Shsub attempts to avoid these process and signal issues by calling execv() and execl() without fork(). However, this causes a new issue: How do we clean up the temporary file if we substitute the process image? The solution of Shsub is prepending a command to the script that deletes itself.

char script[] = "/tmp/shsub.XXXXXX";

int main(int argc, char **argv)
{
        FILE *in, *out;
        char *sh = "/bin/sh";
        int fd;

        /*
        Misc tasks
        ......
        ......
        */
        if ((fd = mkstemp(script)) == -1 || atexit(rmscr))
                syserr();
        if (!(out = fdopen(fd, "w")))
                syserr();
        fprintf(out, "#!%s\nrm %s\n", sh, script);
        tmpl(in, out);
        if (fchmod(fd, S_IRWXU) == -1)
                syserr();
        if (fclose(out))
                syserr();
        if (argc > 0)
                execv(script, argv);
        else
                execl(script, "-", NULL);
        syserr();
        return 0;
}

The main() function also registers a clean-up function rmscr() with atexit(). If a parsing error happens after the temporary file is created and before the script is executed, rmscr() will delete the temporary file.

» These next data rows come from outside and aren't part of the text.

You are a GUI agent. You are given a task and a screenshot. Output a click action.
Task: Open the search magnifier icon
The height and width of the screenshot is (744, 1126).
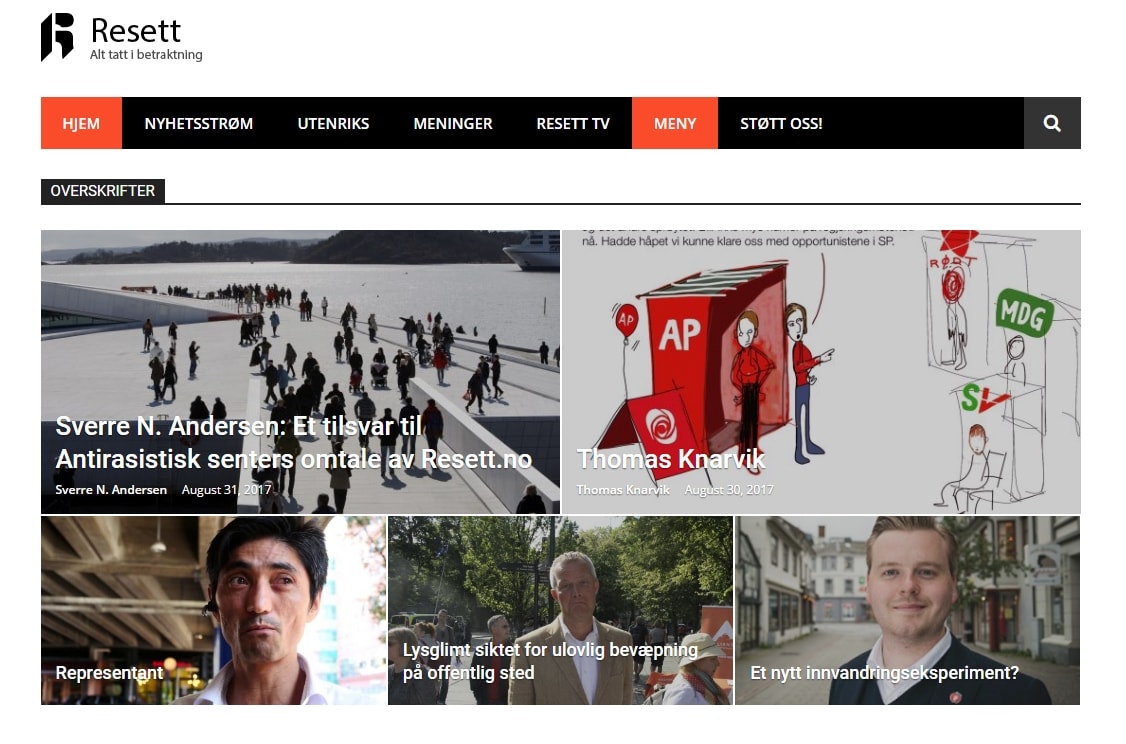pyautogui.click(x=1051, y=123)
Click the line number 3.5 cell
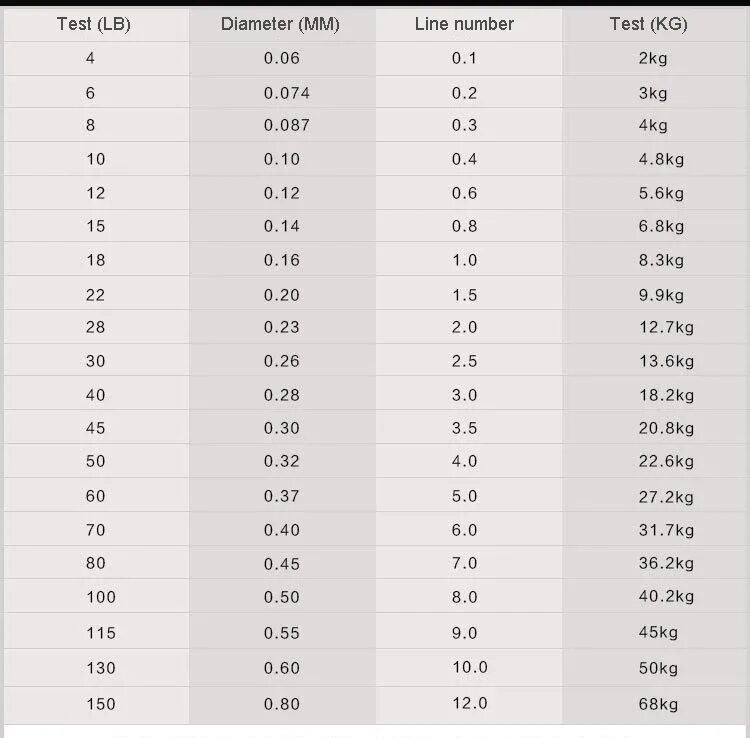Viewport: 750px width, 738px height. point(464,428)
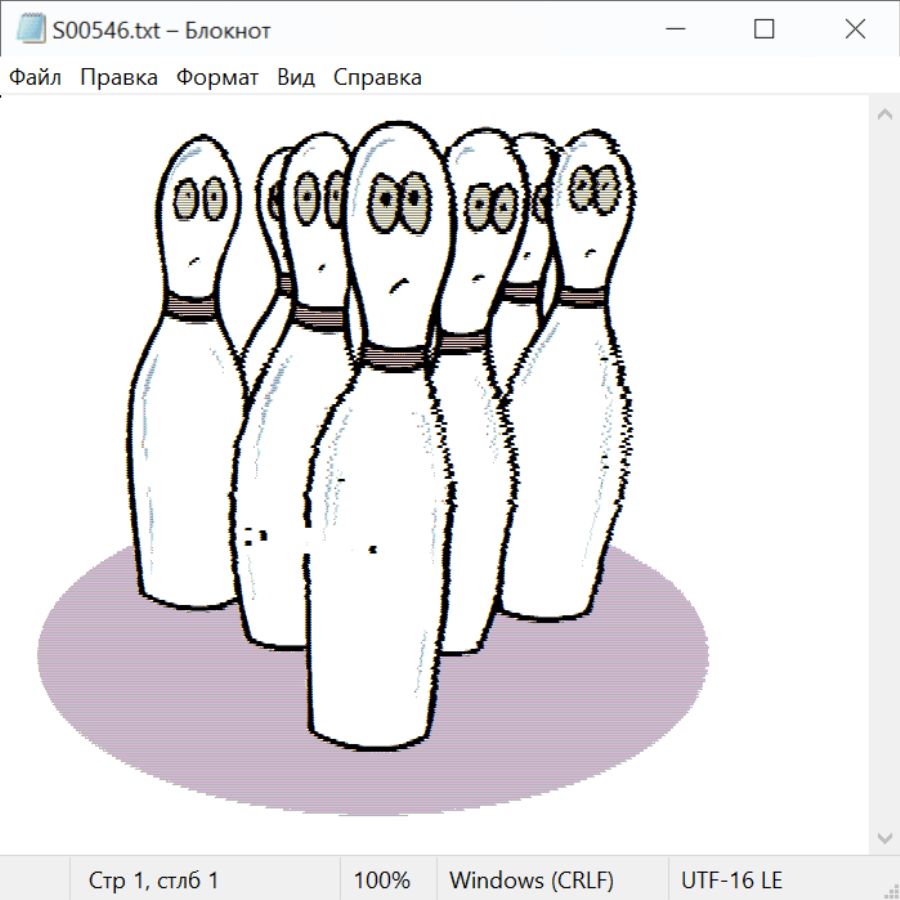Open the Вид menu

pos(296,78)

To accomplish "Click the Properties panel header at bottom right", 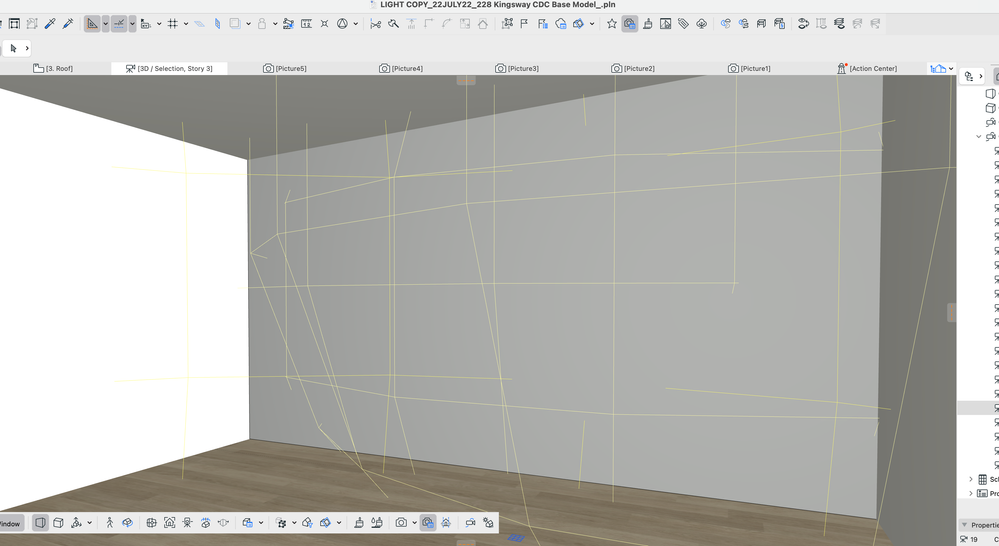I will [x=980, y=525].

6 Building and Installation

One interesting thing about Shsub is that the installation script of Shsub uses Shsub itself.

Shsub 2.0.0 is incompatible to earlier versions. To make parallel installations possible, the makefile of Shsub supports the name variable for the install pseudo target. The following command installs Shsub with the name shsub2.

$ sudo make install name=shsub2

The name variable doesn't only affect the name of the installed files but also the words used in the man page. Thus the man page of Shsub is a Shsub template which is used to generate a real man page with specific name during installation.

all: shsub

install: all
        name='$(name)' ./shsub shsub.1.tpl >shsub.1
        mkdir -p $(bindir) $(mandir)/man1
        $(INSTALL) shsub $(bindir)/$(name)
        $(INSTALL) -m644 shsub.1 $(mandir)/man1/$(name).1

shsub: shsub.c
        $(CC) $(CFLAGS) -o $@ $<

Notice that there isn't a rule of shsub.1, because a makefile rule can't depend on a variable. The real man page is always regenerated while installation.